■ **WHAT YOU ARE ASKED TO DO**
Copy every line from the records that holds the word "calendar".
** LISTED RECORDS follows **
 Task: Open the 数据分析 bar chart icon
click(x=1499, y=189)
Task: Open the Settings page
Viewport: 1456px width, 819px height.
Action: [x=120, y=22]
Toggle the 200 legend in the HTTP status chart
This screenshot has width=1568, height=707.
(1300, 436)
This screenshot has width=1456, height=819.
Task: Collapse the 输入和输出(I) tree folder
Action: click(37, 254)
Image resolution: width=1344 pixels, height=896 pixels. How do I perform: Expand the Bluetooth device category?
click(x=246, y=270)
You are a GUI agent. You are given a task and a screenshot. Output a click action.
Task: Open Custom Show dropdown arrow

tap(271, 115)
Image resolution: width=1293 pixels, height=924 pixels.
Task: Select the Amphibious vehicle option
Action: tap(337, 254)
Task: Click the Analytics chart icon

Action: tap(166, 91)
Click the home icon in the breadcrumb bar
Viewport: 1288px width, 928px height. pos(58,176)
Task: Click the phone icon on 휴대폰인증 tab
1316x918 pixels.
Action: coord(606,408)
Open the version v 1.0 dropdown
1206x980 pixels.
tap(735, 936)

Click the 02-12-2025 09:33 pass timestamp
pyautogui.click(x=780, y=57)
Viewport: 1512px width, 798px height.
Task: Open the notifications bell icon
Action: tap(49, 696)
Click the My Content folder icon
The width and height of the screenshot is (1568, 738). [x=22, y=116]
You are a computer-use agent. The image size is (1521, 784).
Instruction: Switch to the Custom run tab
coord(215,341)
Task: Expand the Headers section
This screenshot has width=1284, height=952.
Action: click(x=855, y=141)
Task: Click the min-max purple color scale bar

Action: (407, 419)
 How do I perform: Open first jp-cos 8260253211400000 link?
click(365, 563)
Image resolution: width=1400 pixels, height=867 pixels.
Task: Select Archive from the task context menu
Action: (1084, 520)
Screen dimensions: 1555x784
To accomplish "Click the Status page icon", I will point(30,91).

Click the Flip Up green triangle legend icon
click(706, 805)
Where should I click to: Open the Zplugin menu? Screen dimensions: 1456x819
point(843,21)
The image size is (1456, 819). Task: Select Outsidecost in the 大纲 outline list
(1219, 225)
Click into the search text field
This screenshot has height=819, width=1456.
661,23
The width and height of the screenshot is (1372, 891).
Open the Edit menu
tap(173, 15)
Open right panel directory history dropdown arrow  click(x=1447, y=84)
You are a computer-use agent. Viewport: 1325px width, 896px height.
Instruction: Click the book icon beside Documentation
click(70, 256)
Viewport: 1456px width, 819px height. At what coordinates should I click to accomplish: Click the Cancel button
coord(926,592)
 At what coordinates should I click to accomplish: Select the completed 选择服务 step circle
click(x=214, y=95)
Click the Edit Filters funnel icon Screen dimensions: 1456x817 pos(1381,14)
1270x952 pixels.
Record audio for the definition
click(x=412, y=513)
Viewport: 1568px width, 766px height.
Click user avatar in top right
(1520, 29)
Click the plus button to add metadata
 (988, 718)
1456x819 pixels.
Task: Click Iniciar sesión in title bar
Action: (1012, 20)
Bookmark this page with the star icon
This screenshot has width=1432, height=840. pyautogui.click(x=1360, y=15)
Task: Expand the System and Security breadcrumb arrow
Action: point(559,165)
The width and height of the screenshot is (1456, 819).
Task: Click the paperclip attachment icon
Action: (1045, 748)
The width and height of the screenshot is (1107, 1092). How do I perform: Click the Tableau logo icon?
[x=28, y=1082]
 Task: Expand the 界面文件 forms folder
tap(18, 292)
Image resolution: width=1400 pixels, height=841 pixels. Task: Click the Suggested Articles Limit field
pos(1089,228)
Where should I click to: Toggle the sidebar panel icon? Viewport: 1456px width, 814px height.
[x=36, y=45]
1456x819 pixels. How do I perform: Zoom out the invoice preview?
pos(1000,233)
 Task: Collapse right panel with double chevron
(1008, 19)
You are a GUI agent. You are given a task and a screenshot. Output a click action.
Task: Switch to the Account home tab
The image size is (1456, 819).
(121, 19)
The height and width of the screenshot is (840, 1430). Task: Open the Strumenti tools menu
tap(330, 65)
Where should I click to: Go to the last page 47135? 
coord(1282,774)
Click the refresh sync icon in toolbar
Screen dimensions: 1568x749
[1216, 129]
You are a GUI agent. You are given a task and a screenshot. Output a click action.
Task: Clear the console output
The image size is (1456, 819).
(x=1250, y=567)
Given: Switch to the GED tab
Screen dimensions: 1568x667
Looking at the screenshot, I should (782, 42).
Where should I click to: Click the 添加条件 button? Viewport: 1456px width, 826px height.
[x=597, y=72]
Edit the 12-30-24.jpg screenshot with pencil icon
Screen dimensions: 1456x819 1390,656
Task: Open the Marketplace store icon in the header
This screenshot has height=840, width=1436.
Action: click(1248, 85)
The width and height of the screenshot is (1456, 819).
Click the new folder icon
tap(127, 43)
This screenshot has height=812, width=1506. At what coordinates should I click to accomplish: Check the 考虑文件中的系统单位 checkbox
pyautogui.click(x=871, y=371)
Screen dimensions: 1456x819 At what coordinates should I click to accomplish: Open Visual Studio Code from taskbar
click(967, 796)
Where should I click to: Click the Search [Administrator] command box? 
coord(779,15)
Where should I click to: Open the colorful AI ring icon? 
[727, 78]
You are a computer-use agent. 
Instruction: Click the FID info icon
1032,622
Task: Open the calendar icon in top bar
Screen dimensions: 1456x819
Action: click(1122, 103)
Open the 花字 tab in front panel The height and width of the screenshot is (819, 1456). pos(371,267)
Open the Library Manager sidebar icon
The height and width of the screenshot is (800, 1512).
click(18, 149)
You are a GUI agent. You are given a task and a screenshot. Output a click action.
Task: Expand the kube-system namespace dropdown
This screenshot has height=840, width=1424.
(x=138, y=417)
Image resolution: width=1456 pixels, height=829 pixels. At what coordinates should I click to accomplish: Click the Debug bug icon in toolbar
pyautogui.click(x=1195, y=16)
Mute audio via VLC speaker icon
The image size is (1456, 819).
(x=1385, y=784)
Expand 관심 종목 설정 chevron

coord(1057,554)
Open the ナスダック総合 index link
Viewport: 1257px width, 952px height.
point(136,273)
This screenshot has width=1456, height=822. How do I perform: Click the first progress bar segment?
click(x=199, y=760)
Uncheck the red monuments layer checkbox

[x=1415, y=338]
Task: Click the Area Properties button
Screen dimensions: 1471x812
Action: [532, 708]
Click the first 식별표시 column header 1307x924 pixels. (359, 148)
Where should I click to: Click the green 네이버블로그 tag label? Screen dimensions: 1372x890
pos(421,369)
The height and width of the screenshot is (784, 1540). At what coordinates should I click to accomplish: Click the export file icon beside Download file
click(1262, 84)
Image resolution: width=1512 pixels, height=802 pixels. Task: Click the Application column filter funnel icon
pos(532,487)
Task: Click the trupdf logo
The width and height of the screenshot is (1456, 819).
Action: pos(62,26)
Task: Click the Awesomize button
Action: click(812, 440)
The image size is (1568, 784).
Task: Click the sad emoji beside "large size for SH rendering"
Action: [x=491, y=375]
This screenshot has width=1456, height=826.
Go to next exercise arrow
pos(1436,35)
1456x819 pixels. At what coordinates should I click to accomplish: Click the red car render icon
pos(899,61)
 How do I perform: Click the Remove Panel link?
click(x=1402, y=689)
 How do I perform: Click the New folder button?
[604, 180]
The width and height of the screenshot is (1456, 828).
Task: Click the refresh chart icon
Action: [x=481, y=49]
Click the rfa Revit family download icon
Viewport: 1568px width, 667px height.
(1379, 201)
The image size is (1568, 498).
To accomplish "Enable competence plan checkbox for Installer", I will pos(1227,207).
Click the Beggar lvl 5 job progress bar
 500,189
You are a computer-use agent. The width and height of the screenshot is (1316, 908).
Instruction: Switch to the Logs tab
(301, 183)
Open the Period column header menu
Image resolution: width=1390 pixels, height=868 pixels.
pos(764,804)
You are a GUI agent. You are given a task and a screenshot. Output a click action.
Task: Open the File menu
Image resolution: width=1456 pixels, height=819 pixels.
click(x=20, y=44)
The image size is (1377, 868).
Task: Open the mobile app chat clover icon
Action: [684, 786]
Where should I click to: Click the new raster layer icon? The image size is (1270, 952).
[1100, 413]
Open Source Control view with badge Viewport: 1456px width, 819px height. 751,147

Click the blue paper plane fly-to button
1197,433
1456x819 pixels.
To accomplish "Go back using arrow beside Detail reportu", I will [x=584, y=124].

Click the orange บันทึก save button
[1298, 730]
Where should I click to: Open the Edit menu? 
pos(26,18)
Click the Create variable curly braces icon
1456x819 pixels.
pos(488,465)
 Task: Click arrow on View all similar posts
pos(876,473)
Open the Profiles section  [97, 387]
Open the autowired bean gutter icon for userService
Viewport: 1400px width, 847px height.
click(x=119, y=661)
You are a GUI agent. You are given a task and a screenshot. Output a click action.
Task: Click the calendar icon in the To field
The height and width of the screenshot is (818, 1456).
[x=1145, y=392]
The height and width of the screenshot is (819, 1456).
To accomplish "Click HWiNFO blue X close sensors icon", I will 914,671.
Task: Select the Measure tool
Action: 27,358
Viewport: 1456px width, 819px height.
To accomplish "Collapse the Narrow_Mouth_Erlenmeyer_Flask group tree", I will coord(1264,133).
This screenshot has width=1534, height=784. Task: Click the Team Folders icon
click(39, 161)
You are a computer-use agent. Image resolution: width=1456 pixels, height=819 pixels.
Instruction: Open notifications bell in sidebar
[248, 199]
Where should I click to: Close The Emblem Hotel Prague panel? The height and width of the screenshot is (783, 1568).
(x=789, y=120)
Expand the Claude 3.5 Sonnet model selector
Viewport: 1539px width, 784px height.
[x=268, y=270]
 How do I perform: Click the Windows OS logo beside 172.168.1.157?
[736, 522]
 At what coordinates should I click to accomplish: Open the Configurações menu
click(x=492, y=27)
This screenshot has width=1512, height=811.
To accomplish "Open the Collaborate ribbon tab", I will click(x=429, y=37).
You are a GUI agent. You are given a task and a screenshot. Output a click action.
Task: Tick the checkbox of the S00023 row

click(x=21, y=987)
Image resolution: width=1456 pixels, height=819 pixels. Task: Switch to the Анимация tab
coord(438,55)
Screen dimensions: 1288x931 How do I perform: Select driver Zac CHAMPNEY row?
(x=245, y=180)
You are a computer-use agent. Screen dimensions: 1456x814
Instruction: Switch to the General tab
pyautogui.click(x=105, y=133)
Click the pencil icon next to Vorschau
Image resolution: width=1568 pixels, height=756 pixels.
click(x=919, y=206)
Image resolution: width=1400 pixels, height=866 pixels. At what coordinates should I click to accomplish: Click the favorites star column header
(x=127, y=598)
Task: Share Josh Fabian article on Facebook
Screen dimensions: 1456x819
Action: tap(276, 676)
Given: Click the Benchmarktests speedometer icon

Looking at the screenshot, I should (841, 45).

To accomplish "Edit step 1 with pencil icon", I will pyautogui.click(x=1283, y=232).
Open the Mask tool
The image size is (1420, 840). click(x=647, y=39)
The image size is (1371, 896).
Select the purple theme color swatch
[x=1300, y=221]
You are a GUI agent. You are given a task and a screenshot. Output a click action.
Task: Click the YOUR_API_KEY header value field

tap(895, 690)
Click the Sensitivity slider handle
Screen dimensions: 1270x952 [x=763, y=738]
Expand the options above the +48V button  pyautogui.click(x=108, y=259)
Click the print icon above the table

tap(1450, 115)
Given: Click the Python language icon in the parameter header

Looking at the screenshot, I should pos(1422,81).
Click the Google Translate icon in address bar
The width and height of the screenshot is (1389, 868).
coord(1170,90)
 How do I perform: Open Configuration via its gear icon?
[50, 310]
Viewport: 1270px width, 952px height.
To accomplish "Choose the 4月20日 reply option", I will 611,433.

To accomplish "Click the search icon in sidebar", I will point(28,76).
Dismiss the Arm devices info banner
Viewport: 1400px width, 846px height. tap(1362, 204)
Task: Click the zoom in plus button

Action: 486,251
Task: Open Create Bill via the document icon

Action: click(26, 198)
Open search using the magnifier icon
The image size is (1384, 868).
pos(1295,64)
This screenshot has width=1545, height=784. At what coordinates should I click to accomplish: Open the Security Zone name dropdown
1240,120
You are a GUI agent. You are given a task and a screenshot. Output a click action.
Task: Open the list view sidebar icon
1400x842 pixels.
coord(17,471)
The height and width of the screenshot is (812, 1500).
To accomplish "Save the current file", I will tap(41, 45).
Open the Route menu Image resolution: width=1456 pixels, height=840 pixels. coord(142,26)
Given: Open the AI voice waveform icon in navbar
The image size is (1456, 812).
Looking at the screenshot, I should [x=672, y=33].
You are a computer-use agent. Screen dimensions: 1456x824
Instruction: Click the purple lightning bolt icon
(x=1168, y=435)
** End of LISTED RECORDS **
■ **TASK RESPONSE**
Task: Open the calendar icon in top bar
Task: Click the calendar icon in the To field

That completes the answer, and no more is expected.